====== Material for this exercise

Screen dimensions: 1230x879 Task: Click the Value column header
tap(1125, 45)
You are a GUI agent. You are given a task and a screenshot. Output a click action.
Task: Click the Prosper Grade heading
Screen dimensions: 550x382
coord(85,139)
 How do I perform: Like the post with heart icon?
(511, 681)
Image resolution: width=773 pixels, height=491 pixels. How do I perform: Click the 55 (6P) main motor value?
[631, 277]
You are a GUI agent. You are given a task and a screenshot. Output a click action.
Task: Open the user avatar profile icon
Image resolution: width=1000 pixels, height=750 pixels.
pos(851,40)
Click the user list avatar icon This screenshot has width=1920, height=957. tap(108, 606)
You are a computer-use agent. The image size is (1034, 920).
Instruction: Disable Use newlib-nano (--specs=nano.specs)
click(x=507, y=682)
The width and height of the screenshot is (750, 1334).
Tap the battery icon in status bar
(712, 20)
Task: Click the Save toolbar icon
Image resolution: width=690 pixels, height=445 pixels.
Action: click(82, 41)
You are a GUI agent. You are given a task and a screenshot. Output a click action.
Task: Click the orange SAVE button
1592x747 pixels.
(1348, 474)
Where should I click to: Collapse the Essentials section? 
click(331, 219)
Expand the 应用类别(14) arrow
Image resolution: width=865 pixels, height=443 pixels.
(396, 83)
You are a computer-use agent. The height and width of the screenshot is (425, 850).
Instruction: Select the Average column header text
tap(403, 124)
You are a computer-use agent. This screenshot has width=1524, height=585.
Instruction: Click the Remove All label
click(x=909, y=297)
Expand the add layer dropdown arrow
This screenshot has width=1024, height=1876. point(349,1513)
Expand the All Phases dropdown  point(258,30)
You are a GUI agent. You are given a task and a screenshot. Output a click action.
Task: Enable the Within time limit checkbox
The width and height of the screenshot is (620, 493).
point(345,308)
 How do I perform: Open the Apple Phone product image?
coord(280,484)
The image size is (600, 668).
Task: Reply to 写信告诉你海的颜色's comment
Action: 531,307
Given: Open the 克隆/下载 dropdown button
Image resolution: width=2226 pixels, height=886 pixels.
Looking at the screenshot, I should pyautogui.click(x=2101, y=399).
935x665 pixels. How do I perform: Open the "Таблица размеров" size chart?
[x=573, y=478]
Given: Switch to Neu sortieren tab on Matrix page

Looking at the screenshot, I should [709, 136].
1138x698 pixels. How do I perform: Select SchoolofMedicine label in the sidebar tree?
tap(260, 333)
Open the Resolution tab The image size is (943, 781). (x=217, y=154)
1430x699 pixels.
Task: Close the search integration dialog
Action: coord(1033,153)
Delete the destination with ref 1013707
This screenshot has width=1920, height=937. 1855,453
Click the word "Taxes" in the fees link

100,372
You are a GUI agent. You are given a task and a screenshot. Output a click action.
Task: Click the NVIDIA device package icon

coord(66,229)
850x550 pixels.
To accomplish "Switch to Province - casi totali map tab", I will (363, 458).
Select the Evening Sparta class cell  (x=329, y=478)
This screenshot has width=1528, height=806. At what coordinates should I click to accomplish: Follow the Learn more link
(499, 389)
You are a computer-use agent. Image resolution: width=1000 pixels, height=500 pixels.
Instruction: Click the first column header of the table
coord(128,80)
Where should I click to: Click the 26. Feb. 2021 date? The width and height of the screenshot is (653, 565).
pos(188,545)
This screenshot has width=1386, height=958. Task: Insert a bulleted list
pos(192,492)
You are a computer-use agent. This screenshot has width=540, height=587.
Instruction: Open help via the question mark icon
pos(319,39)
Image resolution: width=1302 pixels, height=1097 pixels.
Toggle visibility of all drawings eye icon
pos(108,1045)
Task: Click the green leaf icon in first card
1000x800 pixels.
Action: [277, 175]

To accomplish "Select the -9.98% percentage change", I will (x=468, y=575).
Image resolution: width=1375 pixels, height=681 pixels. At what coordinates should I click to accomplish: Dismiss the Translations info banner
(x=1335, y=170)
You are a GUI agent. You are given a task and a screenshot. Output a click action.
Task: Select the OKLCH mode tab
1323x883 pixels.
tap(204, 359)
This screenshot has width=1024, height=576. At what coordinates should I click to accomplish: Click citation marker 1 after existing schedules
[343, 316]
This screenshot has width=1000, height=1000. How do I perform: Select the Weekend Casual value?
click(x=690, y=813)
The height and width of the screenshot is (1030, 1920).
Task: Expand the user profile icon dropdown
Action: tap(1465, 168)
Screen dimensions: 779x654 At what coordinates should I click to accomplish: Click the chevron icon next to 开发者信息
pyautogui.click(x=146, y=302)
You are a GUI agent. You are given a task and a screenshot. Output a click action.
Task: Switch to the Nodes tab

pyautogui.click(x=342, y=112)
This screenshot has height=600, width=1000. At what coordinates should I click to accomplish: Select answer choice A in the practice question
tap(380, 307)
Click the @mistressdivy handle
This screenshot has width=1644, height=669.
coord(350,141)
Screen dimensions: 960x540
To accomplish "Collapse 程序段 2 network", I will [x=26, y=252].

============

> What is being asked
Search the listing above for lines containing "button", and copy them.

> Output for this exercise
Task: Click the orange SAVE button
Given: Open the 克隆/下载 dropdown button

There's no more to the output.